I have a question regarding line 14, which involves the operation:

intarray[n] = userinput[i] - '0'; //convert char to integer

I have found this method of conversion through the internet, but am not sure how it actually works. I was hoping for some elaboration on this. Essentially, what it does is that it subtracts the character '0' from the character stored in userinput[i], and stores it in an integer variable.

Before this conversion, I have found that userinput[i] stores an ASCII value (so if the digit typed by the user was 4, the stored value would be 52, and so on). But how does this subtraction convert this ASCII value to an integer? What does it "do", essentially?

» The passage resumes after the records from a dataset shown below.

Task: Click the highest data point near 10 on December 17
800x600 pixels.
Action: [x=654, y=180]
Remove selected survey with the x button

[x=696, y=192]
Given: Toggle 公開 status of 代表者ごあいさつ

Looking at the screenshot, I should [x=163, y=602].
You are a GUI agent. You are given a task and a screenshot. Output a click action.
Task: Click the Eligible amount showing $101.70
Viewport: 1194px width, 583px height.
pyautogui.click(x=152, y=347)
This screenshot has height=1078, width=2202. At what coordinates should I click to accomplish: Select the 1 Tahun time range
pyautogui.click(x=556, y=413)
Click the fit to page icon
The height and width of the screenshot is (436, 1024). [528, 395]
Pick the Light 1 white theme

Thank you for any help or feedback. It is most appreciated.

Regards,

Okaya
Last edited on
The ASCII character '0' is equivalent to the integer 48. If userinput[i] is the ASCII character '4', for example, this is equivalent to the integer 52 as you wrote above. Now the type of intarray[n] is an integer, so there is an implicit conversion from both of the right-hand-side operands to integer, hence giving (52-48) = 4.

Does that answer your question, or did I miss something?
Yes, it does, thank you very much sammy34. I appreciate the response.

I confused the ASCII 'NUL' (whose value is 0) with the ASCII '0' whose value is 48. Thank you for clarifying this up for me.